AUSGANGSTEXT:

::::

Ein weltumspannender Geniestreich
Céline Rudolph verspottet den Jazz, um ihn gleich wieder zu umarmen
Woher die Schönheit wohl stammen mag? Sieht nach Rio aus oder der brasilianischen Küste, vielleicht wäre Portugal noch möglich, vielleicht auch Spaniens wilder Norden. Aber Berlin? Ihr akzentfreies Deutsch indes spricht für die Richtigkeit des Eintrags in Céline Rudolphs Biografie. Ihr Gesang hingegen scheint von sehr weit her zu kommen, manchmal nicht einmal von diesem Planeten.
Gleich als zweiten Song intoniert sie in der Fabrik George Harrisons “Here Comes The Sun” als lethargisch vor sich hin schleichende Ballade, fortan wird sie englisch, französisch, portugiesisch und noch dazu in einer westafrikanisch anmutenden Fantasiesprache singen, das multilinguale Spiel soll keine Bewunderung erzeugen, es dient vielmehr changierenden Atmosphären. Im Französischen inszeniert Céline Rudolph Lieder, die wie vertonte Frühlingswiesen-Sequenzen aus alten Eric-Rohmer-Filmen erstrahlen, im Englischen duften ihre Songs nach Bedeutsamkeit, auf portugiesisch strömen brasilianische Lebenslust und Lissabons Fado im selben Bachbett nebeneinander her.

::::

Schreiben Sie den Ausgangstext über Céline Rudolph vollständig und wortgetreu ab. Stützen Sie sich ausschließlich auf den Ausgangstext.

::::

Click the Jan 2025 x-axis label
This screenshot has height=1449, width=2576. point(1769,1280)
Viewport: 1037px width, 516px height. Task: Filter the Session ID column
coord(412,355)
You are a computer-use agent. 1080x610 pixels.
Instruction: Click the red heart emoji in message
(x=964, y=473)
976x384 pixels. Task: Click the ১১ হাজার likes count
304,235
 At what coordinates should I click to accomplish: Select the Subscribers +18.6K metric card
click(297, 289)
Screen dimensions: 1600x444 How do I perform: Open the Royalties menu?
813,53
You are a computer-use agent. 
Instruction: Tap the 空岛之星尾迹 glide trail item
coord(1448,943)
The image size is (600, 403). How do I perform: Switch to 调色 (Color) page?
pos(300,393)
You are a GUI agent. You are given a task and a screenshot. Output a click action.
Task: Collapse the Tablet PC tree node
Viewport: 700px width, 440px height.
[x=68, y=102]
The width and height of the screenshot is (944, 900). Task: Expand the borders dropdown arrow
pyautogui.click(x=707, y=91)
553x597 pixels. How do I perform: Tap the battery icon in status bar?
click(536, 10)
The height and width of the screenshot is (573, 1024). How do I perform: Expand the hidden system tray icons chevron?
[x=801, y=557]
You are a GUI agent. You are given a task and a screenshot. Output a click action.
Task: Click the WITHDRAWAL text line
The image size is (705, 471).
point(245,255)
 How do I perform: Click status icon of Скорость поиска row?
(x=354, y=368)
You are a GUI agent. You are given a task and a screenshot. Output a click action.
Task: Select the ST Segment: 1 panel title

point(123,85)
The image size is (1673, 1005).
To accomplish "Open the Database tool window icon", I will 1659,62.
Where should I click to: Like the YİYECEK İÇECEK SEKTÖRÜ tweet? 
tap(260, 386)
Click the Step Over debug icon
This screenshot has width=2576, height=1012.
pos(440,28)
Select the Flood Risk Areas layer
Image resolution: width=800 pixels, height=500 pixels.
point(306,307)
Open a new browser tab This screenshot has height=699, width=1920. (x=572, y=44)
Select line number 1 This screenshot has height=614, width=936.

::::

ERGEBNIS:
Ein weltumspannender Geniestreich
Céline Rudolph verspottet den Jazz, um ihn gleich wieder zu umarmen
Woher die Schönheit wohl stammen mag? Sieht nach Rio aus oder der brasilianischen Küste, vielleicht wäre Portugal noch möglich, vielleicht auch Spaniens wilder Norden. Aber Berlin? Ihr akzentfreies Deutsch indes spricht für die Richtigkeit des Eintrags in Céline Rudolphs Biografie. Ihr Gesang hingegen scheint von sehr weit her zu kommen, manchmal nicht einmal von diesem Planeten.
Gleich als zweiten Song intoniert sie in der Fabrik George Harrisons “Here Comes The Sun” als lethargisch vor sich hin schleichende Ballade, fortan wird sie englisch, französisch, portugiesisch und noch dazu in einer westafrikanisch anmutenden Fantasiesprache singen, das multilinguale Spiel soll keine Bewunderung erzeugen, es dient vielmehr changierenden Atmosphären. Im Französischen inszeniert Céline Rudolph Lieder, die wie vertonte Frühlingswiesen-Sequenzen aus alten Eric-Rohmer-Filmen erstrahlen, im Englischen duften ihre Songs nach Bedeutsamkeit, auf portugiesisch strömen brasilianische Lebenslust und Lissabons Fado im selben Bachbett nebeneinander her.